I had some comments on this post but I removed them. Here's the same author, Patrick Deneen, on Stanley Fish.
Stanley Fish is nearly always half-right about things. Reading this essay, I found myself in agreement with his argument against the high-Enlightenment belief that reason, logic and science were the means to a final and authoritative knowledge of the world. Much political mischief has resulted from this belief that reason and logic could be relied upon to design political societies - starting with the guillotines and likely not ending with the Gulags.

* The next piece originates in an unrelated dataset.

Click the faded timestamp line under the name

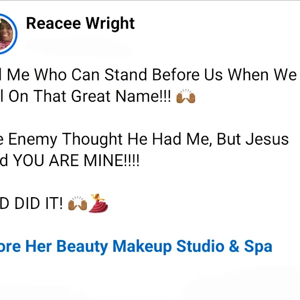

Actually it "ends" in neoliberalism. And Deneen's answer is the Catholicism of Augustine, which
represents the "middle way" ...holding that culture, language, history, tradition, law, interpretation, community, discourse, and finally, politics is the medium of human knowing - but holding simultaneously that there is something to be known. We "see through a glass darkly," but there is something to be seen, even if we can't be positive of its precise outlines and exact dimensions. Mediation is the means to truth and knowledge, not its obstacle, on the one hand, or all that there is, on the other. It is, finally, a sacramental vision, holding that through earthly and corporeal media we gain an access - if indirectly and still imperfectly - of the Divine.
There is no divine, and there is no need for one. A government founded on texts and textualism is better than one founded on logical mechanisms which create nothing but imperatives, straightjacketing the imagination. As always: the rule of law protects us from the rule of [someone's] reason. And democracy protects us from the rule of priests.